Коренев долго не мог уснуть – сказался чифир, и мысли колобродили, и не давали сознанию покоя, и то и дело они касались самого дорогого – дома. Вот такие минуты Коренев не любил от того, что они были, как приговор – жестокими. И он отчего то вспомнил лес – он отчётливо представил этот осенний лес. Может быть в памяти он таким и сохранился: отчётливо ясным для того, чтобы сейчас вот так вспомнить о нём – об осеннем лесе, и идёт он, Коренев, как ни в чём не бывало по этому лесу, а под ногами ковёр из опавшей листвы, и ноги приятно утопают в этом мягком добром настиле, и радостно – и верится, что в мире есть вот такая блаженная тишина кругом, и мир совсем не жесток…
Коренев лежал на кровати с открытыми глазами и смотрел в чёрный потолок, и не видел ничего собственно в этом ночном помещении, только воображение его видело лес – осенний тихий лес…
И нестерпимое желание свободы, как хочет усталый путник глоток воды в пустыне, охватило Сергея Коренева, и это было сейчас главным в его сегодняшнем мире боли и страданий.

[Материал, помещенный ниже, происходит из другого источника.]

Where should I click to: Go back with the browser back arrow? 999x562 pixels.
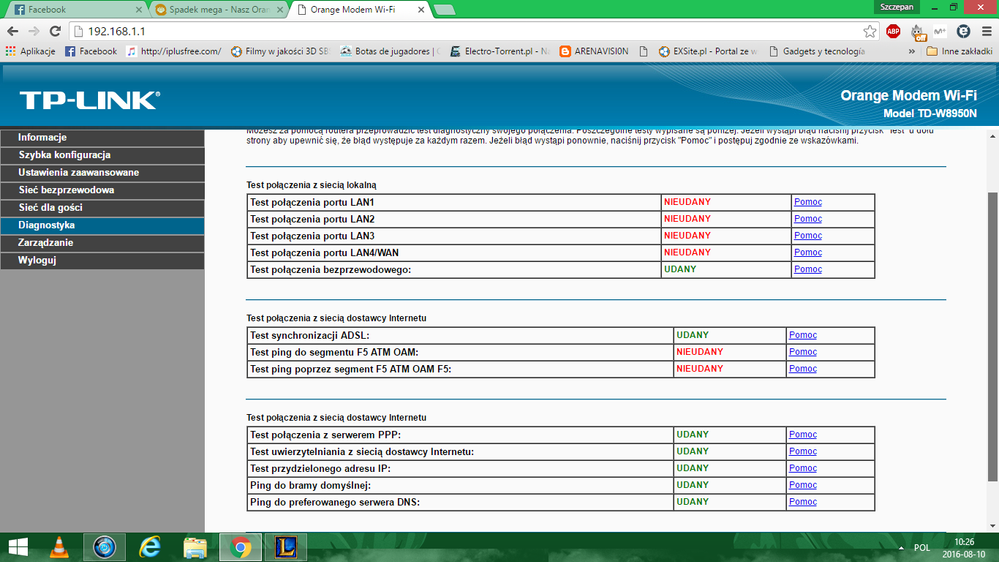[13, 31]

Он тяжело перевёл дыхание и даже попросил своё сознание дать ему уснуть, чтобы забыться, уснуть, чтобы уйти от этого своего ночного переживания.

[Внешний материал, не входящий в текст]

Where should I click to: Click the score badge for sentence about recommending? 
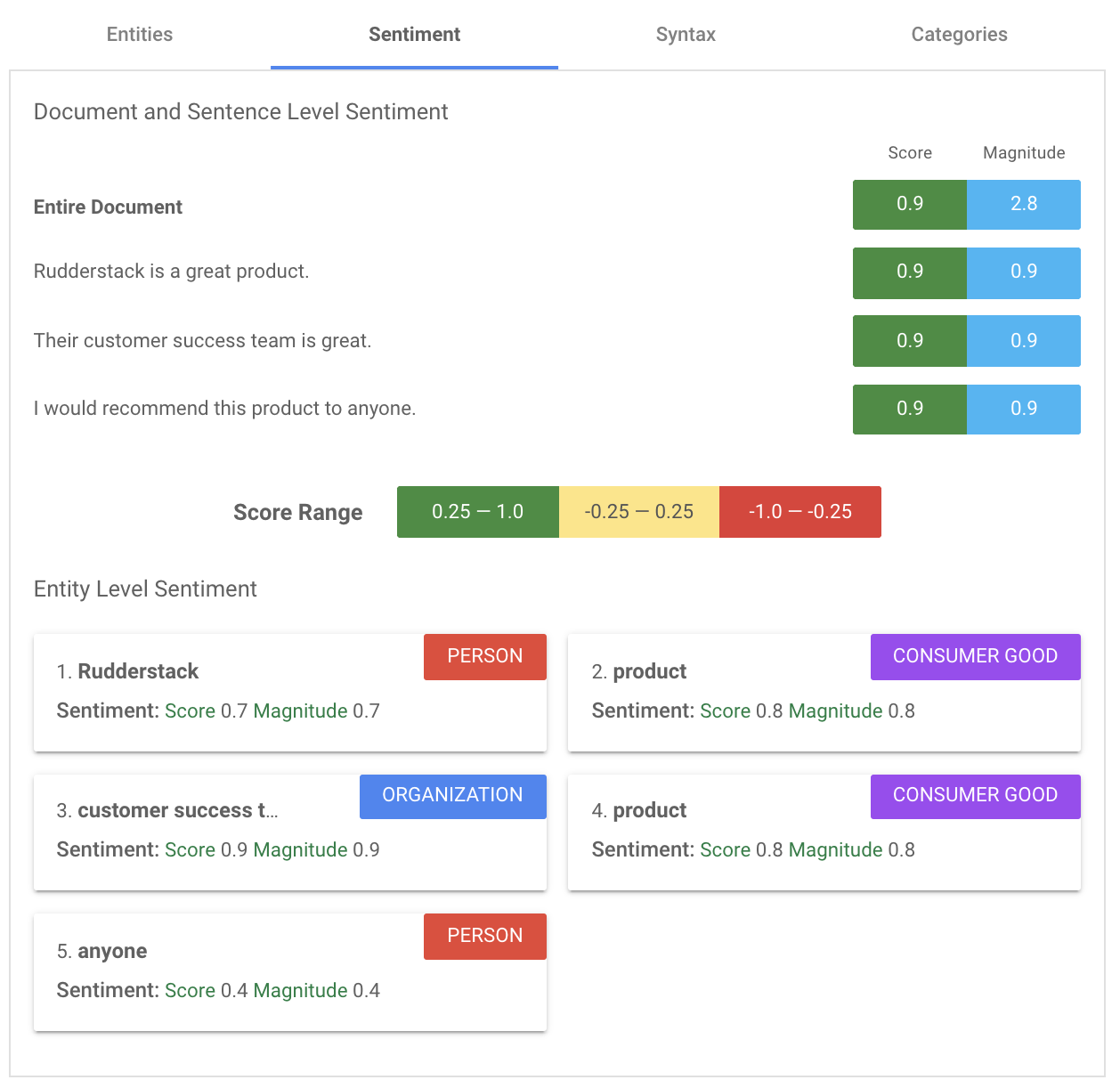909,409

Но сознание упорно мотало какие-то картинки его прошлого, такого прекрасного сейчас в его усталом мире дум.
Завтра будет день. Будет рабочая зона, и она отвлечёт этого человека своей монотонностью и необходимостью выполнять норму, а сейчас он был наедине с своим миром переживаний, и некому ему было помочь, и Коренев усмехнулся – помочь может себе только сам человек.

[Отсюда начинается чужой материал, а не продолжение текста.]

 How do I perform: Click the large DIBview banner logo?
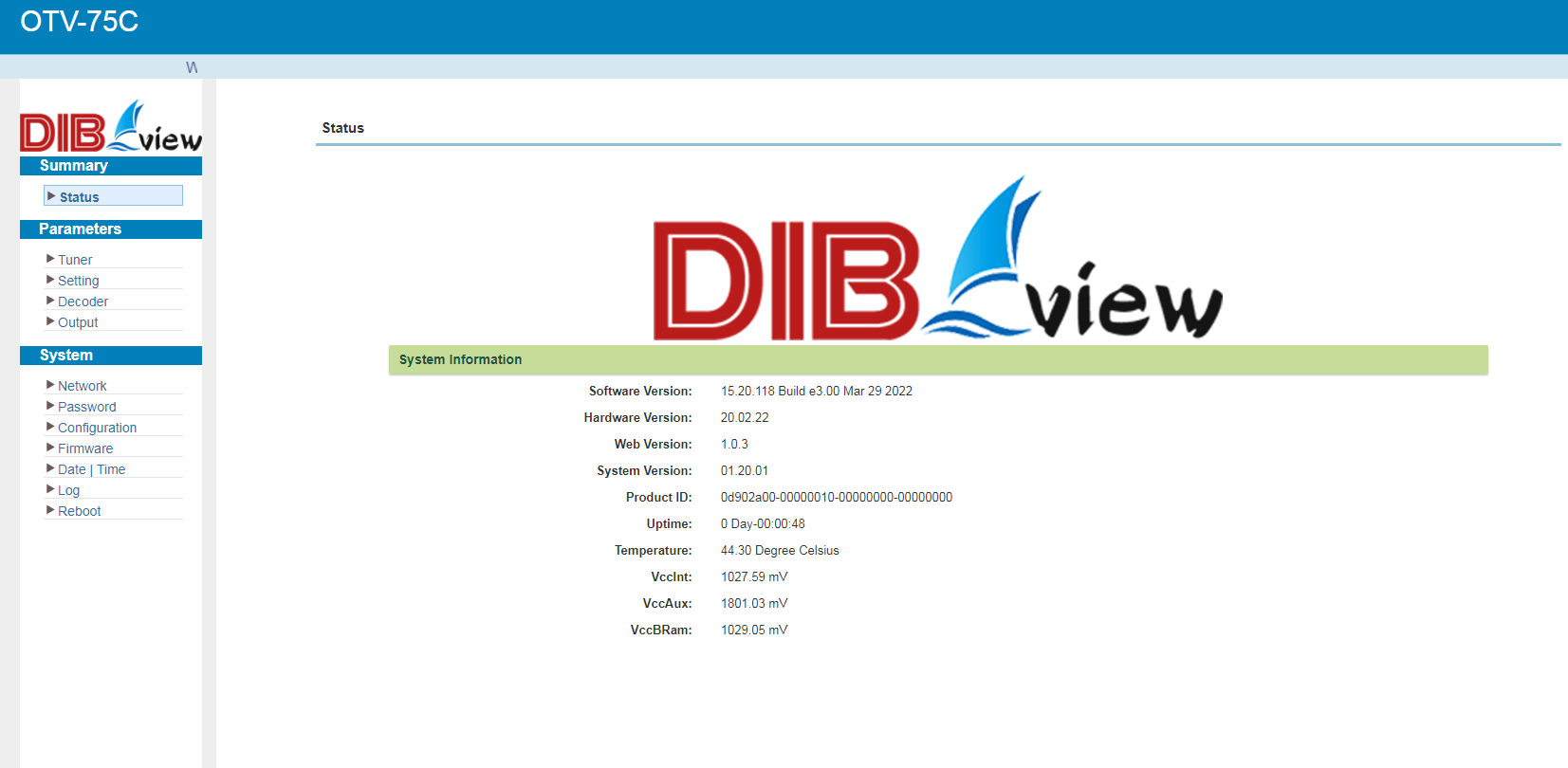(x=937, y=260)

Сон всё не шёл и не шёл, и только картинка осеннего леса, иногда немного приглушала тяжёлые мысли. Немного приглушала своим покоем.

Добрый час

Прошёл год.
Родные шли за Кореневым по пустынной зимней дороге, которую по обе стороны точно сторожили заирденевшие деревья, точно оглушённые вот этим счастьем – он был рядом с ними. А он, Коренев шагал размашистыми шагами от колонии к посёлку, откуда можно было уехать на автобусе подальше от этого места, иногда он останавливался, дожидался жену и мать – стоял терпеливо ожидая их, глубоко вдыхая свежий морозный воздух, улыбался им, и потом снова шёл впереди их, точно в каком то забытье оглядывая дорогу, эти молчаливые деревья, этот белый снег на полях, тянувшихся по обе стороны от дороги. Машин на дороге не было. Было тихо. И Коренев чувствовал эту тишину, как что то священное, доброе.
Дорога не тяготила его, она давала ему бодрость, она как-бы помогала осмыслить вот этот мир, который снова был рядом с ним, и казался очень добрым – так ребёнок видит каникулы летние в своих мечтаниях по зиме.
Таким ребёнком, счастливым и даже беззаботным чувствовал сейчас себя и Коренев до тех пор, пока не увидел тюремный воронок ехавший по дороге к колонии, он промчался, и обдал холодом воспоминаний кажется саму душу этого только что освободившегося из колонии человека, и Коренев стоял на обочине дороги, точно завороженный вот этим неожиданным событием, в общем то обычным – этапников везли в колонию. И именно эта пустынная до сего мига дорога, и родные люди, и мечты, мечты – вдруг столкнулись вот с этой картиной чужого человеческого горя, точно запечатанного в эту тюремную машину. Коренев даже не заметил, что родные уже зябко ёжатся от промозглого тяжкого ветерка, пришедшего откуда то из глубины спокойного снежного поля. Но вот он будто очнулся, поглядев на них, улыбнулся им, отгоняя тяжкие переживания вдруг его неожиданно захлестнувшие, и снова пошёл по обочине дороги вперёд, туда где его ждёт счастье – он так верил сейчас в него, в своё человеческое счастье.